§ Task prompt
Transcribe the listing exactly, leaving out every picture.

====== Provided data

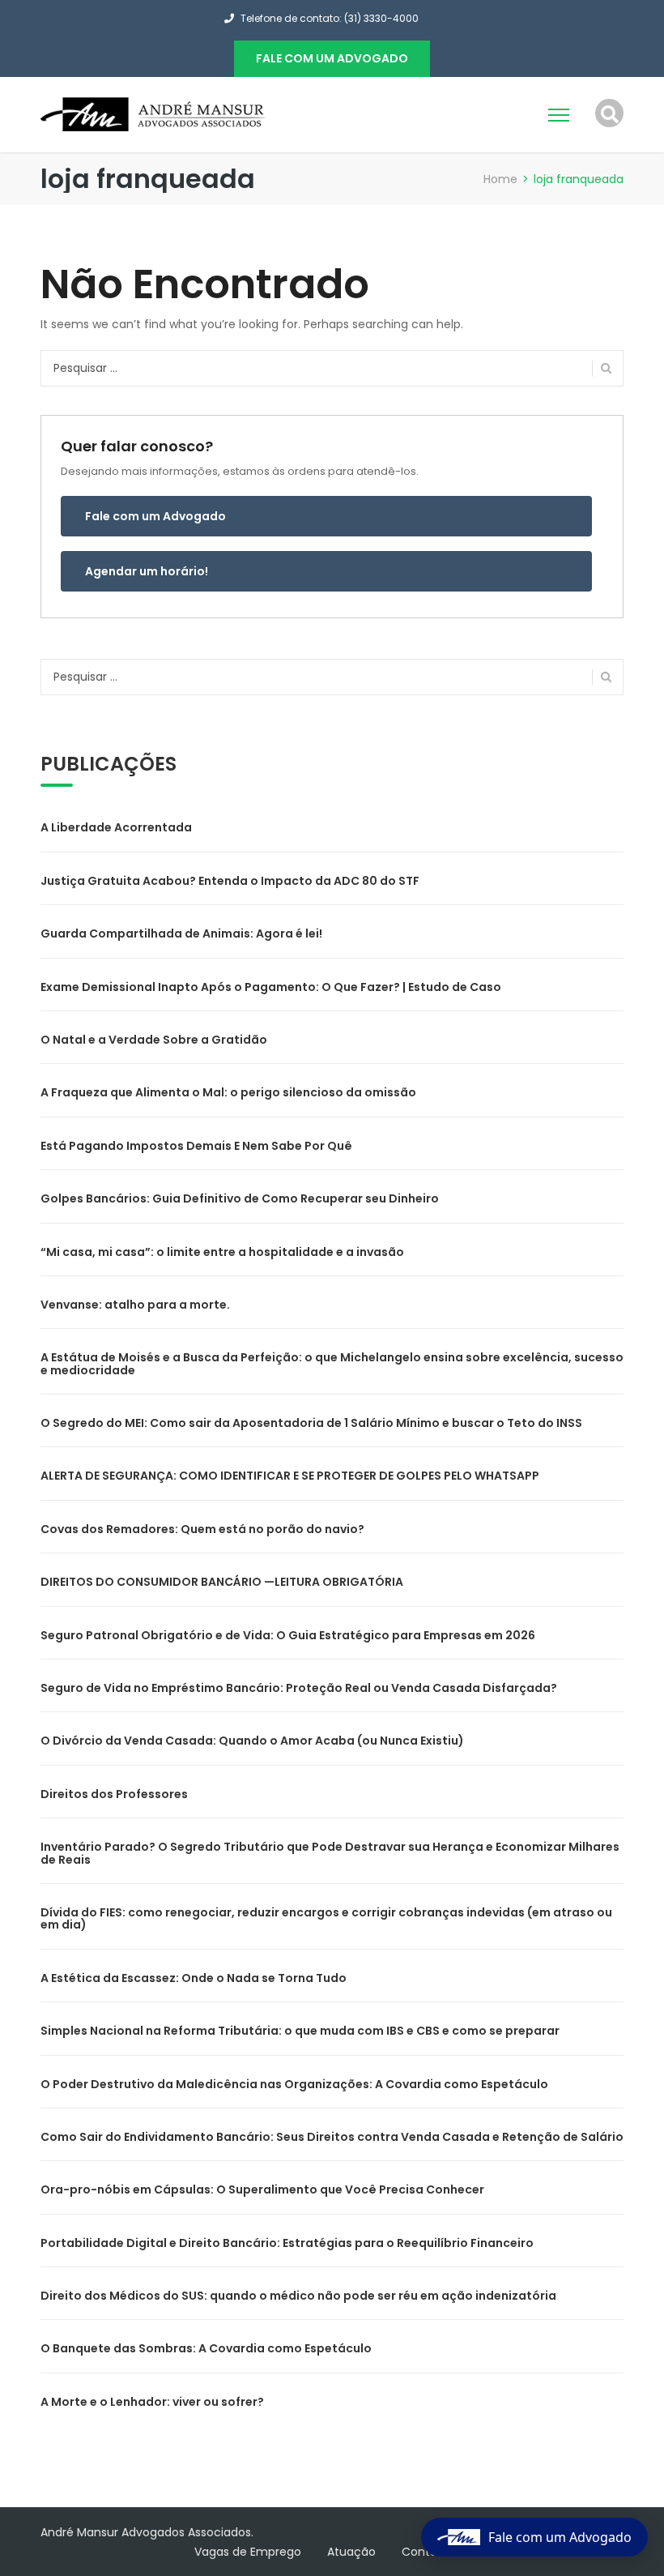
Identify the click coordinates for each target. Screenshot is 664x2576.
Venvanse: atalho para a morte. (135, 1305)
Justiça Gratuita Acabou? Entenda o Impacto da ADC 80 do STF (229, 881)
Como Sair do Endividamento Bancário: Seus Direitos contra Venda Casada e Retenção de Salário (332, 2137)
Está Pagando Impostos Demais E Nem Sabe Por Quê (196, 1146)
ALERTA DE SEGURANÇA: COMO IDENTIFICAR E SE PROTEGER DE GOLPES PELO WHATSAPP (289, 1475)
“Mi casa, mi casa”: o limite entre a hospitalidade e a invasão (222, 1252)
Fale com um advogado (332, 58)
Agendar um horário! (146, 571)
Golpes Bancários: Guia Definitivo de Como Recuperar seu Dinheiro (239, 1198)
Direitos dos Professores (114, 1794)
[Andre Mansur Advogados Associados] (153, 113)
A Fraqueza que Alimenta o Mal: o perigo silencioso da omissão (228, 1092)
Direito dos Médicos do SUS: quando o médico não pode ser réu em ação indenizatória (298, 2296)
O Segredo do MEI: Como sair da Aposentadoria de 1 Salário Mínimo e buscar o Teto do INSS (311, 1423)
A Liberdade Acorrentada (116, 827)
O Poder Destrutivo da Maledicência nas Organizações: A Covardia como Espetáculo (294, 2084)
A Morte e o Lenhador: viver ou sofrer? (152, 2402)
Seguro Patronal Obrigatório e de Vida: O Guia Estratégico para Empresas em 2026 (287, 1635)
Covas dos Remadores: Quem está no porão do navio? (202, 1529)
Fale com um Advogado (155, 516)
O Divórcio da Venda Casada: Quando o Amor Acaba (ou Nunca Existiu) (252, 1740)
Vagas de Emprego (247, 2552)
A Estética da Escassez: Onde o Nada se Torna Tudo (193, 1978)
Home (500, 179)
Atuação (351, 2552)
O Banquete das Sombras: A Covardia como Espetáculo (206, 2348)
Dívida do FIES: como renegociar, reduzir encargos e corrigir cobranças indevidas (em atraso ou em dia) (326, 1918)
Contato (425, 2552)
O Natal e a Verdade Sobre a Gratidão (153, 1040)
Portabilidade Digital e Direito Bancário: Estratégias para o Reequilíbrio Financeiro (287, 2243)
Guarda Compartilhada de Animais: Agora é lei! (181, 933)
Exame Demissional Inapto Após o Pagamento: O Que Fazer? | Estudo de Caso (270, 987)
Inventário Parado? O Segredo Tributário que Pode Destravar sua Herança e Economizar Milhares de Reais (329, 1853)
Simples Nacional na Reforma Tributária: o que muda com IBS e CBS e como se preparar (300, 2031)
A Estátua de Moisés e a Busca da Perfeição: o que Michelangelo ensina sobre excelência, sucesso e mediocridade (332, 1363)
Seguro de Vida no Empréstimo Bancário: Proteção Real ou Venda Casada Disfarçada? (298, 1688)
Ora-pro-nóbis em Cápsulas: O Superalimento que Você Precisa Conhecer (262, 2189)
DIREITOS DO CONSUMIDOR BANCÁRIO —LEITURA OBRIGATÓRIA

============

§ Reply
Identify the click coordinates for each target. Screenshot is 664x2576.
Venvanse: atalho para a morte. (135, 1305)
Justiça Gratuita Acabou? Entenda o Impacto da ADC 80 do STF (229, 881)
Como Sair do Endividamento Bancário: Seus Direitos contra Venda Casada e Retenção de Salário (332, 2137)
Está Pagando Impostos Demais E Nem Sabe Por Quê (196, 1146)
ALERTA DE SEGURANÇA: COMO IDENTIFICAR E SE PROTEGER DE GOLPES PELO WHATSAPP (289, 1475)
“Mi casa, mi casa”: o limite entre a hospitalidade e a invasão (222, 1252)
Fale com um advogado (332, 58)
Agendar um horário! (146, 571)
Golpes Bancários: Guia Definitivo de Como Recuperar seu Dinheiro (239, 1198)
Direitos dos Professores (114, 1794)
[Andre Mansur Advogados Associados] (153, 113)
A Fraqueza que Alimenta o Mal: o perigo silencioso da omissão (228, 1092)
Direito dos Médicos do SUS: quando o médico não pode ser réu em ação indenizatória (298, 2296)
O Segredo do MEI: Como sair da Aposentadoria de 1 Salário Mínimo e buscar o Teto do INSS (311, 1423)
A Liberdade Acorrentada (116, 827)
O Poder Destrutivo da Maledicência nas Organizações: A Covardia como Espetáculo (294, 2084)
A Morte e o Lenhador: viver ou sofrer? (152, 2402)
Seguro Patronal Obrigatório e de Vida: O Guia Estratégico para Empresas em 2026 (287, 1635)
Covas dos Remadores: Quem está no porão do navio? (202, 1529)
Fale com um Advogado (155, 516)
O Divórcio da Venda Casada: Quando o Amor Acaba (ou Nunca Existiu) (252, 1740)
Vagas de Emprego (247, 2552)
A Estética da Escassez: Onde o Nada se Torna Tudo (193, 1978)
Home (500, 179)
Atuação (351, 2552)
O Banquete das Sombras: A Covardia como Espetáculo (206, 2348)
Dívida do FIES: como renegociar, reduzir encargos e corrigir cobranças indevidas (em atraso ou em dia) (326, 1918)
Contato (425, 2552)
O Natal e a Verdade Sobre a Gratidão (153, 1040)
Portabilidade Digital e Direito Bancário: Estratégias para o Reequilíbrio Financeiro (287, 2243)
Guarda Compartilhada de Animais: Agora é lei! (181, 933)
Exame Demissional Inapto Após o Pagamento: O Que Fazer? | Estudo de Caso (270, 987)
Inventário Parado? O Segredo Tributário que Pode Destravar sua Herança e Economizar Milhares de Reais (329, 1853)
Simples Nacional na Reforma Tributária: o que muda com IBS e CBS e como se preparar (300, 2031)
A Estátua de Moisés e a Busca da Perfeição: o que Michelangelo ensina sobre excelência, sucesso e mediocridade (332, 1363)
Seguro de Vida no Empréstimo Bancário: Proteção Real ou Venda Casada Disfarçada? (298, 1688)
Ora-pro-nóbis em Cápsulas: O Superalimento que Você Precisa Conhecer (262, 2189)
DIREITOS DO CONSUMIDOR BANCÁRIO —LEITURA OBRIGATÓRIA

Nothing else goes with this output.